(Data for the task begins)
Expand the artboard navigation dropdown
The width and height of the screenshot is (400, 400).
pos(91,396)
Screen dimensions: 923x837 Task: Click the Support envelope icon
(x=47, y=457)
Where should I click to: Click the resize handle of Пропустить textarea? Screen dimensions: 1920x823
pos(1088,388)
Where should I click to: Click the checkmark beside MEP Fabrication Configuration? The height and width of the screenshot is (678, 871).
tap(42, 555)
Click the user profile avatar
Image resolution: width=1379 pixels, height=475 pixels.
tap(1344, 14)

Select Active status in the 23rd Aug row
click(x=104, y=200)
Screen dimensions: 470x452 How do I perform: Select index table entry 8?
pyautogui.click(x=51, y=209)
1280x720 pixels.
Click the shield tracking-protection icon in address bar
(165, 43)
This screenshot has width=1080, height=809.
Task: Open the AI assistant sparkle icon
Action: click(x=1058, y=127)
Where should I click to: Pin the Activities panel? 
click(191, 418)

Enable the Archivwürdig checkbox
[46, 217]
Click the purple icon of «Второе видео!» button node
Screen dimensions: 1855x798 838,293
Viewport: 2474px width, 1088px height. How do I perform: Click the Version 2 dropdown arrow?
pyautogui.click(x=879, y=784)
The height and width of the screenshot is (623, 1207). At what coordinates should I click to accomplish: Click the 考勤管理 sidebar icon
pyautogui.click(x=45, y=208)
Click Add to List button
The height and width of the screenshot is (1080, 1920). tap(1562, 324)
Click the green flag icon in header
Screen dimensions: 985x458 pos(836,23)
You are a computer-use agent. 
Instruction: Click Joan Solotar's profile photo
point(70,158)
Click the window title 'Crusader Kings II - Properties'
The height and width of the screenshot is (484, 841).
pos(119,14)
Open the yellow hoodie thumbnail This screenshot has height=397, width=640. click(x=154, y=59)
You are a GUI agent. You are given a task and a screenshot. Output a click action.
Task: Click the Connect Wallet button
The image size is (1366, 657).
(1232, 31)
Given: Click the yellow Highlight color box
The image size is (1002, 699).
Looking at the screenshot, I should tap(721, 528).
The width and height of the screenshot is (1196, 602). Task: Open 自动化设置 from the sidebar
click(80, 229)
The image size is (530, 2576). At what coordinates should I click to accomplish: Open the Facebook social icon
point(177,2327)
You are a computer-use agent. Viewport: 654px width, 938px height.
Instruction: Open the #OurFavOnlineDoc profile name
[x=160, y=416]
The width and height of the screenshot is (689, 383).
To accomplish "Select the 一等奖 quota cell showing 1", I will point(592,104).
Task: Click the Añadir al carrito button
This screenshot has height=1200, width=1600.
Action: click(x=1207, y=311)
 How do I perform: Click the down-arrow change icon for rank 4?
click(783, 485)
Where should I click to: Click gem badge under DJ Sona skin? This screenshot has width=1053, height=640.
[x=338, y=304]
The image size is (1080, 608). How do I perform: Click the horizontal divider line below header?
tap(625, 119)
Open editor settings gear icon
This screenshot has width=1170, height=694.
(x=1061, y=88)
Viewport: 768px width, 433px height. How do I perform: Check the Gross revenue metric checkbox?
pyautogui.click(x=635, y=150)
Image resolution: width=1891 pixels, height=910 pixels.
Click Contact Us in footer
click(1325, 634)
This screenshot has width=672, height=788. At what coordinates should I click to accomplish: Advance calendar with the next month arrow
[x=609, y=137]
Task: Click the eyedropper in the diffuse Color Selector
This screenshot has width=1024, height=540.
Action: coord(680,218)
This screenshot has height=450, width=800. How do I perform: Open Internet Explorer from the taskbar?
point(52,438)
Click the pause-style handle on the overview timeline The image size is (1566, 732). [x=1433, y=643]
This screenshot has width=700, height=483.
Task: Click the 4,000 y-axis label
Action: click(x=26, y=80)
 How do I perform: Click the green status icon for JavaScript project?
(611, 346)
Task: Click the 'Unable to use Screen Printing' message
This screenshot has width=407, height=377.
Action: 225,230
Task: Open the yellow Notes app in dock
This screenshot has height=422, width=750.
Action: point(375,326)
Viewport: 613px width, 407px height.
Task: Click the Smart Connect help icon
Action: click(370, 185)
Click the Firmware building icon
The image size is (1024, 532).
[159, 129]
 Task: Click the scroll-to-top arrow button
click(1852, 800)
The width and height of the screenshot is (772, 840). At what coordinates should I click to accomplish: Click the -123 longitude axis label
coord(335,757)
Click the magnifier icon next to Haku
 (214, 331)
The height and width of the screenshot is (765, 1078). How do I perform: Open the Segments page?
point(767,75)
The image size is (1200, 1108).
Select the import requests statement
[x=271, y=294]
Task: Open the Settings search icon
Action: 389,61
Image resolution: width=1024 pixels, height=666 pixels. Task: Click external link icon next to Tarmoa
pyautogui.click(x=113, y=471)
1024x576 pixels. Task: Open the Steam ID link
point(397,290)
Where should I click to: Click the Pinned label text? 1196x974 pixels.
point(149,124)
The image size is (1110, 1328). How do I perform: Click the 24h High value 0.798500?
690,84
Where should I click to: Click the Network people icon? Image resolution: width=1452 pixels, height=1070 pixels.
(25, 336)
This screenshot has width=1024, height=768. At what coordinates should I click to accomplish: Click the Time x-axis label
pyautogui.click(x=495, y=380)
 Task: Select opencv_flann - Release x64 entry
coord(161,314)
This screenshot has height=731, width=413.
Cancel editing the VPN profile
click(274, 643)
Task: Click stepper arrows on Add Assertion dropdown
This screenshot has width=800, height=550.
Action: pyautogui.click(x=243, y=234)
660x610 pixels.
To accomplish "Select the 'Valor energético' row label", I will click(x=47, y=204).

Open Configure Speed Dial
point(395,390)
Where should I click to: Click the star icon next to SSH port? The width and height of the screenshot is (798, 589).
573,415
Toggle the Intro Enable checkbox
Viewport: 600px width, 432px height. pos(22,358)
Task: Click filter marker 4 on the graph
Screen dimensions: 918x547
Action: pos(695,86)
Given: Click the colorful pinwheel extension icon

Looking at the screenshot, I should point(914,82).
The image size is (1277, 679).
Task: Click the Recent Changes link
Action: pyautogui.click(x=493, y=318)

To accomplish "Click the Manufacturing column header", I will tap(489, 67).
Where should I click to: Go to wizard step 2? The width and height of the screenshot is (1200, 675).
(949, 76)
(Data for the task ends)
**What you should do:**
Please copy, exactly and with nothing else, the lines above beginning at the line that has "Given: Click the yellow Highlight color box" and ending with the line that has "The width and height of the screenshot is (689, 383).".

**Response:**
Given: Click the yellow Highlight color box
The image size is (1002, 699).
Looking at the screenshot, I should tap(721, 528).
The width and height of the screenshot is (1196, 602). Task: Open 自动化设置 from the sidebar
click(80, 229)
The image size is (530, 2576). At what coordinates should I click to accomplish: Open the Facebook social icon
point(177,2327)
You are a computer-use agent. Viewport: 654px width, 938px height.
Instruction: Open the #OurFavOnlineDoc profile name
[x=160, y=416]
The width and height of the screenshot is (689, 383).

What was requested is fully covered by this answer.